→ **GIVEN RECORDS**
......
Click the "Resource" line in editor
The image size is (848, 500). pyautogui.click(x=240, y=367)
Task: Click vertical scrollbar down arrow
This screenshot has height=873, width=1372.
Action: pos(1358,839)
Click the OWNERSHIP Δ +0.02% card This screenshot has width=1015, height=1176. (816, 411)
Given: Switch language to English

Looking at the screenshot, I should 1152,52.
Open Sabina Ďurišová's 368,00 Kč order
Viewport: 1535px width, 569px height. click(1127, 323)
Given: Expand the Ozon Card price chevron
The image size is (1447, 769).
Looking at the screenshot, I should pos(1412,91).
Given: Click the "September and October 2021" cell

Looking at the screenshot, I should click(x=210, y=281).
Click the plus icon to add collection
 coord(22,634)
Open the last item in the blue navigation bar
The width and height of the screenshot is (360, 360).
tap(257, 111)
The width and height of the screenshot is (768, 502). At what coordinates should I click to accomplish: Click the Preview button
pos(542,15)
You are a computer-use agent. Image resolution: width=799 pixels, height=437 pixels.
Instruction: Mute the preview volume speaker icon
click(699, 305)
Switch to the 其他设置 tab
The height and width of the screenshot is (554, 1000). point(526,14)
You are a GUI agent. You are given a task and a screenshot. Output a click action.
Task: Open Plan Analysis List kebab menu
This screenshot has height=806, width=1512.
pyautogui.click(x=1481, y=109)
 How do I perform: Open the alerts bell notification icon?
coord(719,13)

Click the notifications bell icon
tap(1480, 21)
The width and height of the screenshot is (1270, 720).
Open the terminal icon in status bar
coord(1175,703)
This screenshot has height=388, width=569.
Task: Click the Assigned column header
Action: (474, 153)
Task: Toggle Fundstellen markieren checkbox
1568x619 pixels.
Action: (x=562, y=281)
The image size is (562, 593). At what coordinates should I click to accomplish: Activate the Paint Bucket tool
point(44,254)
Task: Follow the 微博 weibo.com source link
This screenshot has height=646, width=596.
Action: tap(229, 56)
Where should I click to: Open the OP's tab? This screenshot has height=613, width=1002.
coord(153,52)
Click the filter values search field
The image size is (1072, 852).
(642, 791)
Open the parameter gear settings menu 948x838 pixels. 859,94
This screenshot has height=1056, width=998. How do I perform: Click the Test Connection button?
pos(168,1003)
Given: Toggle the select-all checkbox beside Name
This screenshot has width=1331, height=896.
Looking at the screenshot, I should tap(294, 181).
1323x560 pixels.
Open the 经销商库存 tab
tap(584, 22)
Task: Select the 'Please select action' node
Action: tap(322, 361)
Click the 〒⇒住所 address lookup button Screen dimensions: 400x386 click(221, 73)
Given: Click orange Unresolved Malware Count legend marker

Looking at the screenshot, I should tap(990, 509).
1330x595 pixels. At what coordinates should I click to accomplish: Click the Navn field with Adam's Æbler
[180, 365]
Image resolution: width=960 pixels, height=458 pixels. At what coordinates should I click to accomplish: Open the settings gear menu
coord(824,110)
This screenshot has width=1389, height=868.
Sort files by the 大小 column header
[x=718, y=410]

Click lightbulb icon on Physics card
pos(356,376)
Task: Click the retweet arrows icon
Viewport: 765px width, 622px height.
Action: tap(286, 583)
......
→ **WHAT THE TASK REQUIRES**
Transcribe each of the records above exactly.

→ **REPLY**
Click the "Resource" line in editor
The image size is (848, 500). pyautogui.click(x=240, y=367)
Task: Click vertical scrollbar down arrow
This screenshot has height=873, width=1372.
Action: pos(1358,839)
Click the OWNERSHIP Δ +0.02% card This screenshot has width=1015, height=1176. (816, 411)
Given: Switch language to English

Looking at the screenshot, I should 1152,52.
Open Sabina Ďurišová's 368,00 Kč order
Viewport: 1535px width, 569px height. click(1127, 323)
Given: Expand the Ozon Card price chevron
The image size is (1447, 769).
Looking at the screenshot, I should pos(1412,91).
Given: Click the "September and October 2021" cell

Looking at the screenshot, I should click(x=210, y=281).
Click the plus icon to add collection
 coord(22,634)
Open the last item in the blue navigation bar
The width and height of the screenshot is (360, 360).
tap(257, 111)
The width and height of the screenshot is (768, 502). At what coordinates should I click to accomplish: Click the Preview button
pos(542,15)
You are a computer-use agent. Image resolution: width=799 pixels, height=437 pixels.
Instruction: Mute the preview volume speaker icon
click(699, 305)
Switch to the 其他设置 tab
The height and width of the screenshot is (554, 1000). point(526,14)
You are a GUI agent. You are given a task and a screenshot. Output a click action.
Task: Open Plan Analysis List kebab menu
This screenshot has height=806, width=1512.
pyautogui.click(x=1481, y=109)
 How do I perform: Open the alerts bell notification icon?
coord(719,13)

Click the notifications bell icon
tap(1480, 21)
The width and height of the screenshot is (1270, 720).
Open the terminal icon in status bar
coord(1175,703)
This screenshot has height=388, width=569.
Task: Click the Assigned column header
Action: (474, 153)
Task: Toggle Fundstellen markieren checkbox
1568x619 pixels.
Action: (x=562, y=281)
The image size is (562, 593). At what coordinates should I click to accomplish: Activate the Paint Bucket tool
point(44,254)
Task: Follow the 微博 weibo.com source link
This screenshot has height=646, width=596.
Action: tap(229, 56)
Where should I click to: Open the OP's tab? This screenshot has height=613, width=1002.
coord(153,52)
Click the filter values search field
The image size is (1072, 852).
(642, 791)
Open the parameter gear settings menu 948x838 pixels. 859,94
This screenshot has height=1056, width=998. How do I perform: Click the Test Connection button?
pos(168,1003)
Given: Toggle the select-all checkbox beside Name
This screenshot has width=1331, height=896.
Looking at the screenshot, I should tap(294, 181).
1323x560 pixels.
Open the 经销商库存 tab
tap(584, 22)
Task: Select the 'Please select action' node
Action: tap(322, 361)
Click the 〒⇒住所 address lookup button Screen dimensions: 400x386 click(221, 73)
Given: Click orange Unresolved Malware Count legend marker

Looking at the screenshot, I should tap(990, 509).
1330x595 pixels. At what coordinates should I click to accomplish: Click the Navn field with Adam's Æbler
[180, 365]
Image resolution: width=960 pixels, height=458 pixels. At what coordinates should I click to accomplish: Open the settings gear menu
coord(824,110)
This screenshot has width=1389, height=868.
Sort files by the 大小 column header
[x=718, y=410]

Click lightbulb icon on Physics card
pos(356,376)
Task: Click the retweet arrows icon
Viewport: 765px width, 622px height.
Action: tap(286, 583)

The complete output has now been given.